The terrible thing about Harold Camping’s prediction that Christ will return today* is that it turns God’s Judgment Day into the same sort of thing. There are some among us who take nothing seriously about the Lord, and I’m sure they’ll laugh at anyone who wonders about a day like today. Let them. For doubters and seekers there might be instead an entertaining thrill, a delicious frisson of fear to the thought, “What if this is The Day? What if they’re right, and this is Really It for us all?”
I’m picturing someone in my mind who doesn’t know if God is for real, but doubts he’s ready to meet him if he is. The prospect is unsettling, even fearful. And then the thought: what if Camping is right? But he knows that’s just dumb. At worst, it’s a kind of horror-movie fear. No one really believes this is The Day—not even Camping’s own staff. However frightening the thought of meeting God this very day might be, it’s a thrill no more dangerous and only slightly less entertaining than in a movie. He knows in a few hours he’ll be past it. At the end of the day he’ll have his coffee and laugh at himself for letting that “what if...?” creep into his mind: “Silly me, to let myself even wonder about that!”

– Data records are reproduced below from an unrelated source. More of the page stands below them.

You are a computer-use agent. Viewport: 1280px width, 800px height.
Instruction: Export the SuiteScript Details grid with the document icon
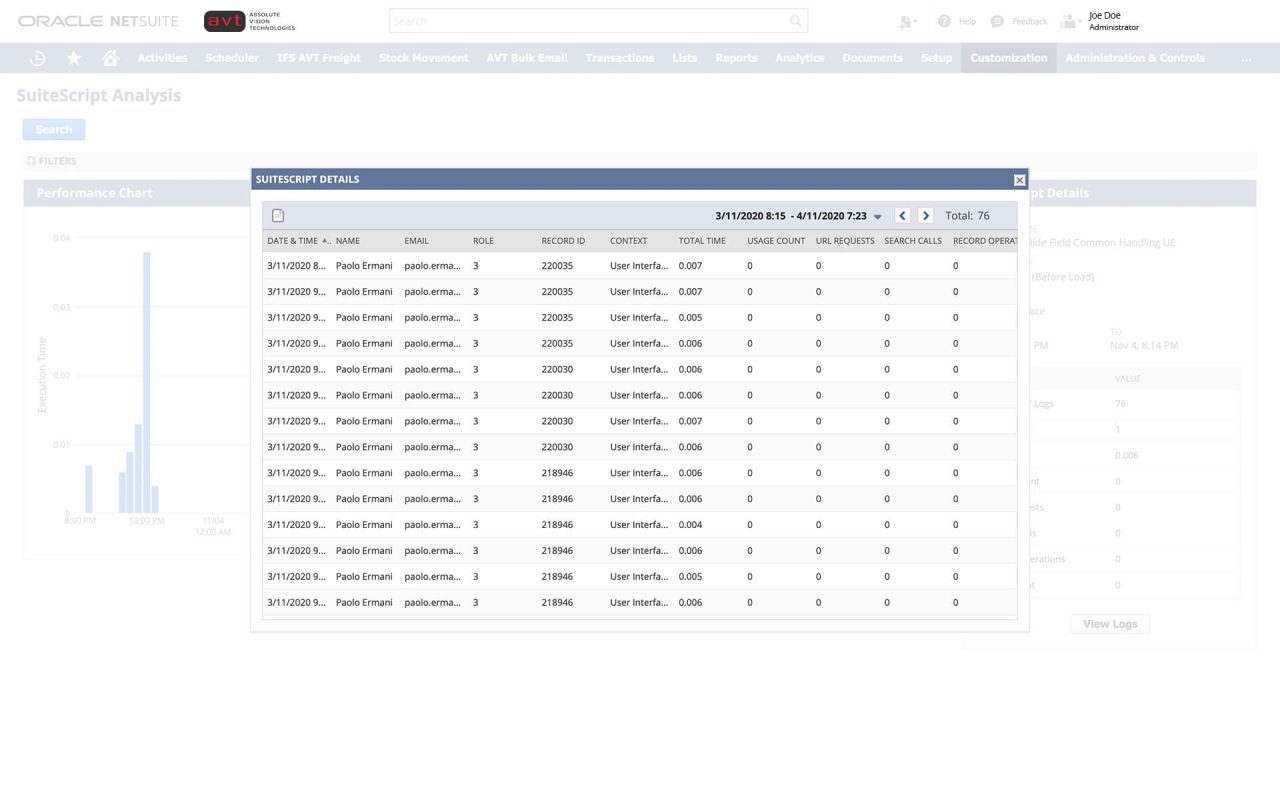click(x=278, y=215)
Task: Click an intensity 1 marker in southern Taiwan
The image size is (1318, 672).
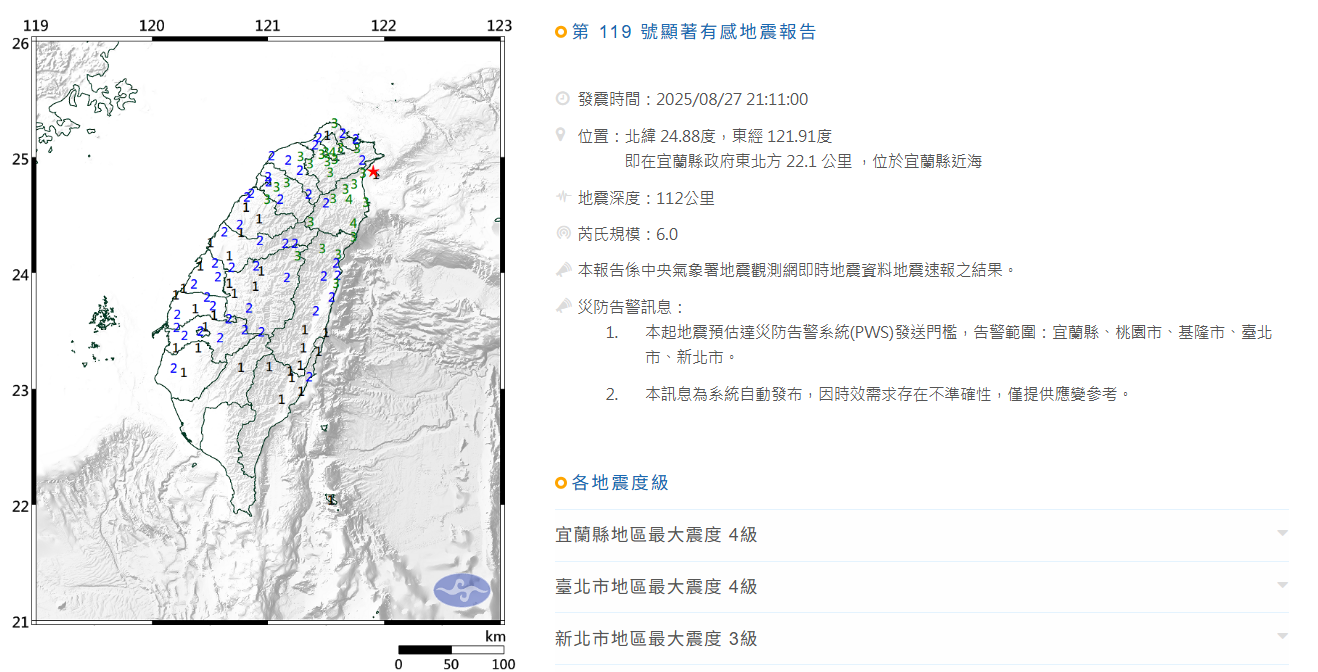Action: [x=282, y=399]
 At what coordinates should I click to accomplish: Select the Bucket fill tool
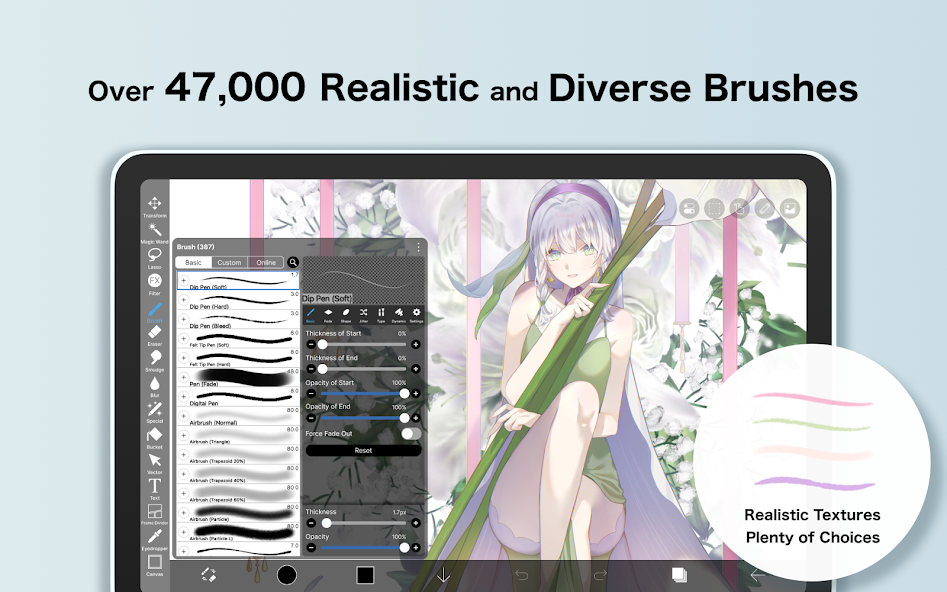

Silly indeed. Or maybe not. Yesterday morning I was driving on a narrow, shoulder-less two-lane road near our home, where some very foolish driver ahead of me decided to pass the car in front of him. He pulled his pickup truck out and came alongside the other car, so they were fully side by side going southwest. Did I mention this foolish driver was coming toward me? I was only about a hundred yards from both of those vehicles, going northeast at 35 mph. I mashed my brakes, and thank God, the other guy did too, and he pulled back into his lane.

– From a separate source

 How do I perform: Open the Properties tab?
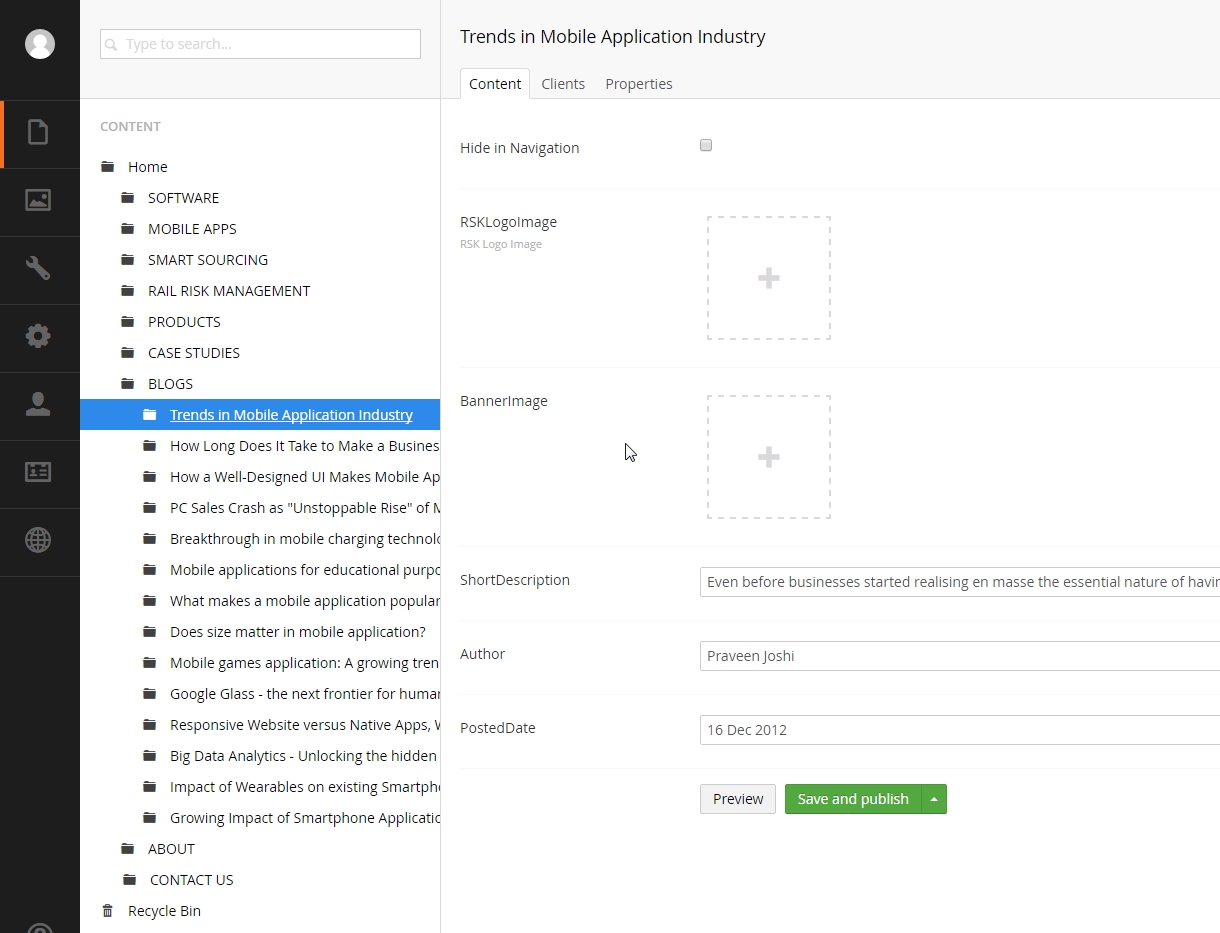tap(639, 84)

My heart was pounding for a good while after that. This was no cinema scare. There’s no guarantee things will come out right when a driver pulls a stunt like that. Yesterday could have been The Day for me.
It could have been The Day for any of us. Some day certainly will be.
Like other would-be prophets before him, Camping has trivialized the Day of the Lord. This is Camping’s crime: he has turned it into an entertainment piece. He gives the atheists something else to laugh about in Christianity. That’s bad, but it’s not the worst thing. He gives the doubters and seekers reason to laugh at themselves: “Silly me, to wonder about that! I’ll be more careful not to let those kinds of thoughts bother me from now on.”
*The linked page is specific to today, May 21. I have no idea how it will look tomorrow. Today, however, it’s further trivializing—especially the trumpets. The last trumpet will not have flags of the nations hanging from it.